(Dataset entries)
::::::::::
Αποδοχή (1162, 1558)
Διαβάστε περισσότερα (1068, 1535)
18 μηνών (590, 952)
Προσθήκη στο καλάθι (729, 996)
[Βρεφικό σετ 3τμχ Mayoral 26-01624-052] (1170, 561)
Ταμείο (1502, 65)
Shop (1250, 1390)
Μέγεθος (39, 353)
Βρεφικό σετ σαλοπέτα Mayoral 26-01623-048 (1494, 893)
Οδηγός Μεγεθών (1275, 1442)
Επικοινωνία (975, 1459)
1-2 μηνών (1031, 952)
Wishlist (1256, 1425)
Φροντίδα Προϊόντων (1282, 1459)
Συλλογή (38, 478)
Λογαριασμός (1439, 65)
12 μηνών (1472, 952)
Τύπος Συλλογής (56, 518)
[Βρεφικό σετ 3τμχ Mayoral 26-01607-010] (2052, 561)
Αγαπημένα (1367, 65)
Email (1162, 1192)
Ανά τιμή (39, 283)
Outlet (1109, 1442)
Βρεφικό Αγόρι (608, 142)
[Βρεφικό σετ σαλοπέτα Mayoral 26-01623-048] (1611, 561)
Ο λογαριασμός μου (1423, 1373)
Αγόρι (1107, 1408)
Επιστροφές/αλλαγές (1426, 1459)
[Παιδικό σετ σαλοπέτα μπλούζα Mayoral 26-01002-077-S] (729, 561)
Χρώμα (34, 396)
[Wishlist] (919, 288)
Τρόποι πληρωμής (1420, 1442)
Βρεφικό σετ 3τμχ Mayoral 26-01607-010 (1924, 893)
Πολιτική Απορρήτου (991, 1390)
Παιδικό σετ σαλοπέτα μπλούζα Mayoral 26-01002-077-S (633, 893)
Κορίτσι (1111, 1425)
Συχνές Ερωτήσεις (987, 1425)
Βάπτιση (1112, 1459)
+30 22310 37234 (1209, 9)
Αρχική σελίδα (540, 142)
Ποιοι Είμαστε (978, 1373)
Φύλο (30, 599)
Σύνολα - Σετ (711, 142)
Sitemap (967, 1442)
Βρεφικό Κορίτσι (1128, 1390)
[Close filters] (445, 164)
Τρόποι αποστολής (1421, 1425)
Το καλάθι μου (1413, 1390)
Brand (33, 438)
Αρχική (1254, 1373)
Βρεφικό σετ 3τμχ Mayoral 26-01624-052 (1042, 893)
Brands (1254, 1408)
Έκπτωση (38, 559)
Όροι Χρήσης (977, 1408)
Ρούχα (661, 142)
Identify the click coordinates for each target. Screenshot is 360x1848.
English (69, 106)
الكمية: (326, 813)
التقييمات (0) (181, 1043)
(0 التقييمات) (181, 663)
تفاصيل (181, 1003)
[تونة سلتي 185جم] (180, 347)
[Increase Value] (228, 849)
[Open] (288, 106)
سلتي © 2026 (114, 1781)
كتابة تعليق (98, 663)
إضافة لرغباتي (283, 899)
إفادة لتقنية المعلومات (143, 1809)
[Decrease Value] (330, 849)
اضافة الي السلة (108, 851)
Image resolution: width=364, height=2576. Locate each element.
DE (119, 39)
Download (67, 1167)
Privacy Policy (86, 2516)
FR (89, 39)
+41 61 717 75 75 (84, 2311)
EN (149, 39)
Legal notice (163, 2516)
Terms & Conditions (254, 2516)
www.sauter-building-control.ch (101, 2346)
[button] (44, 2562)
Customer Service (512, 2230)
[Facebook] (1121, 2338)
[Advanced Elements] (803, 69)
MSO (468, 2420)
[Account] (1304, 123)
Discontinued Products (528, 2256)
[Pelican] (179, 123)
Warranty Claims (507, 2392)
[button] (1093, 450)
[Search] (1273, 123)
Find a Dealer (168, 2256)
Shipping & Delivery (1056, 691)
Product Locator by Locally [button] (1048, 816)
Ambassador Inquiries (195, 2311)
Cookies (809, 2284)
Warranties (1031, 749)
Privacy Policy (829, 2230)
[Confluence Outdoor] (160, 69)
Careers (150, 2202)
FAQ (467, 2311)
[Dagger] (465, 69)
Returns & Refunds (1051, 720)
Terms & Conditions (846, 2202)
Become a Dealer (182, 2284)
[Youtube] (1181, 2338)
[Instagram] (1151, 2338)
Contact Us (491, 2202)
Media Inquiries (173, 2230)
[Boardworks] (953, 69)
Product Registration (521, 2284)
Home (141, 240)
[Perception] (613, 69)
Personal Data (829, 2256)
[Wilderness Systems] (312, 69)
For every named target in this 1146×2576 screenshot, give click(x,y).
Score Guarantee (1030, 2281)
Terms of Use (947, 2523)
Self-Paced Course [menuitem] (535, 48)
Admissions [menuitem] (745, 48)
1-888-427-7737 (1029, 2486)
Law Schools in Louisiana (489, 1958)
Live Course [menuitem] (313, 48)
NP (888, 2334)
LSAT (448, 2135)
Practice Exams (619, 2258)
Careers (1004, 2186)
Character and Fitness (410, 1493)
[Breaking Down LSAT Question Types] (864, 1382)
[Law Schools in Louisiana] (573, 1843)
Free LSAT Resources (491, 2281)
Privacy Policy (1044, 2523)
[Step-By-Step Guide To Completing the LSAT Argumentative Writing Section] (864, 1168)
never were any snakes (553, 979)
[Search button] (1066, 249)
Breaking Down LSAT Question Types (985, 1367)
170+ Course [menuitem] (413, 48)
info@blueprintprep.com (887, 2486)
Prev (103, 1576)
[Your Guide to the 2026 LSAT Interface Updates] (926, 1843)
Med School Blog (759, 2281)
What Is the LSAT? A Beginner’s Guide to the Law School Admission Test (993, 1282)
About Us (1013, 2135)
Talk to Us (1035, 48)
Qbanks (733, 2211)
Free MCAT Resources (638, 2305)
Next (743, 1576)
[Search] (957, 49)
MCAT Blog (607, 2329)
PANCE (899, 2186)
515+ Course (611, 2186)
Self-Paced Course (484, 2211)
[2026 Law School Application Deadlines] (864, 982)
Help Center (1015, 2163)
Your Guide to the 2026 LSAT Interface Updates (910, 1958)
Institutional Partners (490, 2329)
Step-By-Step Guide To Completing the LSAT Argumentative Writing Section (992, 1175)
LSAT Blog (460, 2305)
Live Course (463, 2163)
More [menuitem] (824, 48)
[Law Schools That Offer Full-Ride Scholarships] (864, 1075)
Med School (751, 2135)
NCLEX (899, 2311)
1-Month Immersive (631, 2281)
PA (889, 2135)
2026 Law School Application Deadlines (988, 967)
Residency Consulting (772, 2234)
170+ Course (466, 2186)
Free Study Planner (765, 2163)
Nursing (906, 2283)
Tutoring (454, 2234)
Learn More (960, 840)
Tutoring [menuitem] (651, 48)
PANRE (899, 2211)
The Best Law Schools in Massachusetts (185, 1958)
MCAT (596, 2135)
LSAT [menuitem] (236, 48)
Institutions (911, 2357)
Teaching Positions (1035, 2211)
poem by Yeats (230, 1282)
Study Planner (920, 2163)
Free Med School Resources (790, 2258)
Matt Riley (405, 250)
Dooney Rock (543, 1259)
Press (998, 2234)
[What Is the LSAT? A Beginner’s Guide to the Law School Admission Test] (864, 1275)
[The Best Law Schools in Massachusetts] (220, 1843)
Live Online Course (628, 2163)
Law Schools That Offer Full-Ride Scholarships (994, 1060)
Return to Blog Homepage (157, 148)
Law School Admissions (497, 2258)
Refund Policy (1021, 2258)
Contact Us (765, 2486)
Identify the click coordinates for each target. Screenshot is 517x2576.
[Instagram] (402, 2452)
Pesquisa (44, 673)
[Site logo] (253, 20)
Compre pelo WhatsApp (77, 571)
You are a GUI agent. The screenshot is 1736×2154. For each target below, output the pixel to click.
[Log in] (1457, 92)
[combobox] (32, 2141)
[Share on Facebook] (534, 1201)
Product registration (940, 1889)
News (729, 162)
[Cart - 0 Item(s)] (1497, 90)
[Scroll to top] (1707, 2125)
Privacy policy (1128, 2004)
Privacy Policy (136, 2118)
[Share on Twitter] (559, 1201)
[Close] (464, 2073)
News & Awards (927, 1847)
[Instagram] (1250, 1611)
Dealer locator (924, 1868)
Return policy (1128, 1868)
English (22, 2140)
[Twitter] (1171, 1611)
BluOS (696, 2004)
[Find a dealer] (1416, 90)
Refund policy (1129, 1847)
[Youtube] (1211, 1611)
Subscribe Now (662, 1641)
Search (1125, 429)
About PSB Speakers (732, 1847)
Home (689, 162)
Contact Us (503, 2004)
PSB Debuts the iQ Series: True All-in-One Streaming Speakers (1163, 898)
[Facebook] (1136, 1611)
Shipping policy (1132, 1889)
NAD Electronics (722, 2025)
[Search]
::::::::::
Each line in the data that holds the word "Scholarships" must be copied.

[Law Schools That Offer Full-Ride Scholarships] (864, 1075)
Law Schools That Offer Full-Ride Scholarships (994, 1060)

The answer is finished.